* Instructions to follow: Return the lines below that contain "Caméras".
◇ ◇ ◇ ◇ ◇
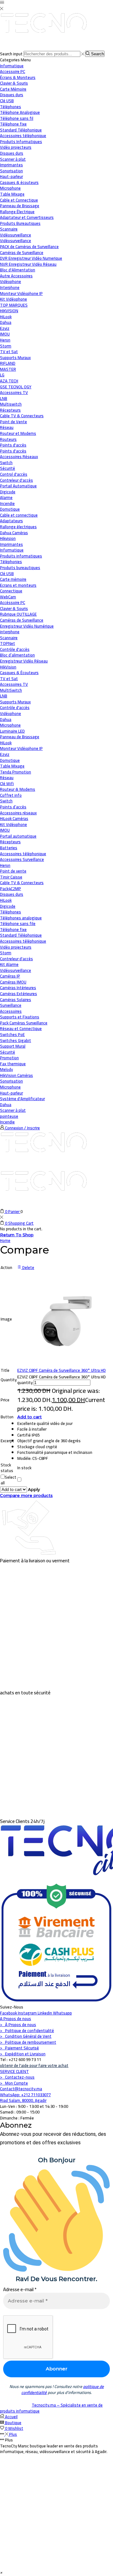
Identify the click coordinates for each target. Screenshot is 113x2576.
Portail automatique (18, 836)
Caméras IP (10, 976)
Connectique (11, 591)
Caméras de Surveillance (21, 620)
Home (5, 1240)
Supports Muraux (15, 702)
◇ ◇ ◇ ◇ ◇
* Solution to the exercise:
Caméras IP (10, 976)
Caméras de Surveillance (21, 620)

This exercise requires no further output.